We know that wine is very old. The first thing Noah did after he landed on Mount Ararat and the waters subsided was to plant a vine and make wine. Move on a few millennia and we have Joseph in jail with the baker and the wine pourer (sommelier) of the Pharaoh. There are many other Biblical accounts on the use and importance of wine and it is so suitable then that the earliest wine makers to meticulously document their art, were the monks toiling the lands of the monasteries and making really good wine that they eventually sold. We know the weaving industry is very old, from textiles to carpets. The nomads needed tents, bedding and clothing and weaving was developed to fulfil these needs.
What then make these two cultures survive through time?

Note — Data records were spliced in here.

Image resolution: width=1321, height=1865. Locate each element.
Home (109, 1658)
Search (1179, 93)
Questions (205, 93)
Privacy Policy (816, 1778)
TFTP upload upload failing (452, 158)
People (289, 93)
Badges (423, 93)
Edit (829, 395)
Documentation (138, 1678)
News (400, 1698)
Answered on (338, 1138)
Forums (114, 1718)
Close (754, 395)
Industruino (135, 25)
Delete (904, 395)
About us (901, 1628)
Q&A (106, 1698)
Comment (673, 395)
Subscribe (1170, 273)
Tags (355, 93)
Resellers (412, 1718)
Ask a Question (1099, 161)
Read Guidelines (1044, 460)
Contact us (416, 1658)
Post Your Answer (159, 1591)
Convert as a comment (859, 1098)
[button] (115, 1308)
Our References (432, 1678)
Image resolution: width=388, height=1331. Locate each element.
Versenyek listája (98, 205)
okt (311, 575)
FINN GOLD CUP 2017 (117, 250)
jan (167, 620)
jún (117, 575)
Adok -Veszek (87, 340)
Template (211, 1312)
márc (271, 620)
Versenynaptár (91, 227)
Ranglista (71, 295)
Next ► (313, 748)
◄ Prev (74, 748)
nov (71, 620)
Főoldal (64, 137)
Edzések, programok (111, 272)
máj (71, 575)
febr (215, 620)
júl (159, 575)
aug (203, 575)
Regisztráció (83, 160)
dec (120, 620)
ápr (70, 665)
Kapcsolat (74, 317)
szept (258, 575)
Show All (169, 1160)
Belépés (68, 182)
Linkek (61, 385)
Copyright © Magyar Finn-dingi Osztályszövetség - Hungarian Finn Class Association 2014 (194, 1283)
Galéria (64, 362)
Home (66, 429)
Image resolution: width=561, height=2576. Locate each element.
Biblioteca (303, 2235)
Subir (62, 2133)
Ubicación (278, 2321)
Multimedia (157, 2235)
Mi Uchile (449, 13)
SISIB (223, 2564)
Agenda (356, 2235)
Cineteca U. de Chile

Well, it is exactly TIME that gives it its longevity. Few items become better with time and these two cultures produce exactly such products that can only really be appreciated with the passing of time. There is some magical alchemy that happens when the grape leaves the vineyard and enters the barrel. The process of fermentation with the help of time transforms it into a liquid that captures the aromas and energies of the place in which it grows and ages. The same magical alchemy happens when the weaver takes each strain of meticulously dyed wool to create a whole masterpiece with each woven knot and it is only with the passing of time that the colours will settle into the intended colouring of the wool dyer.
If you could ever have a picture made of what a good old wine tastes like, there is no doubt that a Persian carpet would be it. The complexity of colour and design matches the complexity of flavours and aromas in a wine. Just as every bottle of wine holds its little secrets in the flavours, a Persian carpets holds its little secrets in the woven pattern that can be read like an old manuscript by those who know the language. The great difference between them is that when you open that bottle of wine and drank it, the taste and flavours can only live on in your memory; but a Persian carpet can be felt and touched and looked at for generations.
It seems as if an invisible power helps both these cultures survive and evolve through wars, invasions and changes of mankind, sometimes even pushed to the brink of extinction. That is possibly its’ greatest magic: that the people who make it come and go, but the art of transforming a grape into wine and wool into a Persian carpet survives from generation to generation, thanks to the farmers and weavers who pass on their skills. It links past with present, it transports us back to that exact moment when the wine maker dreamed of what this wine would become and the weaver envisioned cutting his completed carpet off the loom. Once the bug has bitten you, you will never get enough of either. The thirst for knowledge on it and the almost quasi-religious experience both gives you is what eventually turns a consumer into a collector, and a collector into a treasurer.